── SOURCE EXCERPT ──

Radio Shack is going broke, closing about 1,000 stores in a drive to streamline itself back into some sort of shaky solvency. I should feel worse about this than I do, but in my view the company died about 1980.
Earlier, about the time I left the Navy, the fad among young college bucks was to build a hi-fi set with the innards showing, lined up on a shelf unit with our most intellectual-appearing paperbacks. It was supposed to impress chicks, the glowing vacuum tubes an
avant garde space-age substitute for romantic candles as Sinatra crooned.
You had two basic supply choices. One was the excellent Allied Radio catalog.
Radio shack was almost as cheap and more fun because you could get your stuff right there on Main Street. Besides, the salesman (and it would be a man) knew more about audio electronics than you did, and you usually did well to take his advice.

───
── LISTED RECORDS ──

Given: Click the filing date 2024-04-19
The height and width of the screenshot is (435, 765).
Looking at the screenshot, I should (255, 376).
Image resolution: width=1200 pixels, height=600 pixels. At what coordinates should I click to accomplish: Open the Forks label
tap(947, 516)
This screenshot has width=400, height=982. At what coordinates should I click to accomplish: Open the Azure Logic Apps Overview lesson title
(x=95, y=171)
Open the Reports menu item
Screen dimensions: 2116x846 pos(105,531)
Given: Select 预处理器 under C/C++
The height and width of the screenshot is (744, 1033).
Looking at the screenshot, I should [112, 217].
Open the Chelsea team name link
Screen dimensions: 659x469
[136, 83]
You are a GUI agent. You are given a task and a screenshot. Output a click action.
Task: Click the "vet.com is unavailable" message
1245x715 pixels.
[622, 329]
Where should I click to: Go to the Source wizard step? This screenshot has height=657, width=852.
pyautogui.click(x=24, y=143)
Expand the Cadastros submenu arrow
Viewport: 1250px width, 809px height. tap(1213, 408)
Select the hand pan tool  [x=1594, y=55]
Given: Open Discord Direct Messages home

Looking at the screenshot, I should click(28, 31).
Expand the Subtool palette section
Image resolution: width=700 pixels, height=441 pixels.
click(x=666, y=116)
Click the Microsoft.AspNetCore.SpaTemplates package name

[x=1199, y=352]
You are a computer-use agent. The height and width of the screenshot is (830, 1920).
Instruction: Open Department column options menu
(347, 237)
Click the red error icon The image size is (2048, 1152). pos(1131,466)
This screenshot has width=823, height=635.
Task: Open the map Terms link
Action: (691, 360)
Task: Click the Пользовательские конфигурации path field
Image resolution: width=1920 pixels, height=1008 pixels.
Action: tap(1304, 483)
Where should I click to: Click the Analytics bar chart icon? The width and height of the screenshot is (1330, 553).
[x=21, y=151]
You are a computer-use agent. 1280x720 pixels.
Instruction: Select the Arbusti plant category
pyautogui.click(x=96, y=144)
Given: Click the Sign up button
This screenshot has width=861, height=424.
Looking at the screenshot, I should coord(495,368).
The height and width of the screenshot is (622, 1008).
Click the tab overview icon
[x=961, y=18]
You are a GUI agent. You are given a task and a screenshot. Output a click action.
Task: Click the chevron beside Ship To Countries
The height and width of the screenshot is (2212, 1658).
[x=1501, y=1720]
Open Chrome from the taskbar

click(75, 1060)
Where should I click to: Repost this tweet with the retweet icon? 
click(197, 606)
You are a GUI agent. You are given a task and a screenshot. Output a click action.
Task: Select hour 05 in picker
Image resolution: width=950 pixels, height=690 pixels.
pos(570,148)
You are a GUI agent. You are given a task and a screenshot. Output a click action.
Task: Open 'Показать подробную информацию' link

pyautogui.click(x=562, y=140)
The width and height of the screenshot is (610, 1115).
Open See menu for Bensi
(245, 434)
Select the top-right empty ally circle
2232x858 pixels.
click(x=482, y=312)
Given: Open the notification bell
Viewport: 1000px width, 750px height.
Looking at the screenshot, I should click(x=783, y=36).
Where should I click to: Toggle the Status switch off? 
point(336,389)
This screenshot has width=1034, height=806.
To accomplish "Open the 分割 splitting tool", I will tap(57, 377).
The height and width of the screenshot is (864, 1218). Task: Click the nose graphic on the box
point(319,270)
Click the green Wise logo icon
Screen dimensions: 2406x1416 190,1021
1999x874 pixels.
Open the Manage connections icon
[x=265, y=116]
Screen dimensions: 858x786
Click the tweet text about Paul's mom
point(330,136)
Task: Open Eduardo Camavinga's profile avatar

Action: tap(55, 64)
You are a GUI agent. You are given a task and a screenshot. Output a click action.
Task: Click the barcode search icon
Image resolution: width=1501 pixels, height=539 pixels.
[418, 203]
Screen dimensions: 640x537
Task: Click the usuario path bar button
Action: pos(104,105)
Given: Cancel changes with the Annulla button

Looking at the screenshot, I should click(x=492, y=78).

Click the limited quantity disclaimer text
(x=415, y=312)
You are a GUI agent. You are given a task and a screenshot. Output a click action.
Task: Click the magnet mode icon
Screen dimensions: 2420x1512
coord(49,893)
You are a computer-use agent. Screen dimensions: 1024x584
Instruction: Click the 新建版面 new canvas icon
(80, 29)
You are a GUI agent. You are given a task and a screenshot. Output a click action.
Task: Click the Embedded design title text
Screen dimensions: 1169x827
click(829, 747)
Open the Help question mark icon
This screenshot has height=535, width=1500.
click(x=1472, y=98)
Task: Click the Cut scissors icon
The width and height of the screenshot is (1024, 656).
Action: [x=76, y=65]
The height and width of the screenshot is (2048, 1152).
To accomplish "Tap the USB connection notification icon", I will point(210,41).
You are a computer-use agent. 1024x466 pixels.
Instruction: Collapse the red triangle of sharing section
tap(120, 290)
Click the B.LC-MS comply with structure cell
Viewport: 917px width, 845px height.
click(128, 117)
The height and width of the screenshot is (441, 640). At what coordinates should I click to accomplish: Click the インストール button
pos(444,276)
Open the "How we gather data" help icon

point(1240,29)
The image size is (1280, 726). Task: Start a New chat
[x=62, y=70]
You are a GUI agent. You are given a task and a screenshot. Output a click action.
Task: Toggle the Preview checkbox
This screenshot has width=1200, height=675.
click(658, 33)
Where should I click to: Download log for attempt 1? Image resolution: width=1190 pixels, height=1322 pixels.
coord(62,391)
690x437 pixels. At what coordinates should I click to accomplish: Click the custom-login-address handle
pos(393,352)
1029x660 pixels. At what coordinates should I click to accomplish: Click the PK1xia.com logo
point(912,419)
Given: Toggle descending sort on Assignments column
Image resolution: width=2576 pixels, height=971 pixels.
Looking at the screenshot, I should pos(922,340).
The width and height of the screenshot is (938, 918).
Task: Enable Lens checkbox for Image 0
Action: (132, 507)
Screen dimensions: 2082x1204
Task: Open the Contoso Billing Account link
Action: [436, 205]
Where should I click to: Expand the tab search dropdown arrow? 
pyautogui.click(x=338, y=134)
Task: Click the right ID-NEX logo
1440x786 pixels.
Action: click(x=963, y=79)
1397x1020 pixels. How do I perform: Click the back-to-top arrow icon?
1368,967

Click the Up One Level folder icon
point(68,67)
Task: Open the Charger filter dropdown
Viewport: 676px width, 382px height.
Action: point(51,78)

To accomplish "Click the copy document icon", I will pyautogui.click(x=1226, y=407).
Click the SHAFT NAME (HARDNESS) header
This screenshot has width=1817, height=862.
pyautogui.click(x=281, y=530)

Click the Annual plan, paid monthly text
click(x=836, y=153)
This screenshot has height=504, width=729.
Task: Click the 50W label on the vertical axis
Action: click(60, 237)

───

## GIVEN PROBLEM
Reproduce the full Radio Shack passage word for word. This listing comes from a source separate from the Radio Shack passage.

## SOLUTION TO THE PROBLEM
Radio Shack is going broke, closing about 1,000 stores in a drive to streamline itself back into some sort of shaky solvency. I should feel worse about this than I do, but in my view the company died about 1980.
Earlier, about the time I left the Navy, the fad among young college bucks was to build a hi-fi set with the innards showing, lined up on a shelf unit with our most intellectual-appearing paperbacks. It was supposed to impress chicks, the glowing vacuum tubes an
avant garde space-age substitute for romantic candles as Sinatra crooned.
You had two basic supply choices. One was the excellent Allied Radio catalog.
Radio shack was almost as cheap and more fun because you could get your stuff right there on Main Street. Besides, the salesman (and it would be a man) knew more about audio electronics than you did, and you usually did well to take his advice.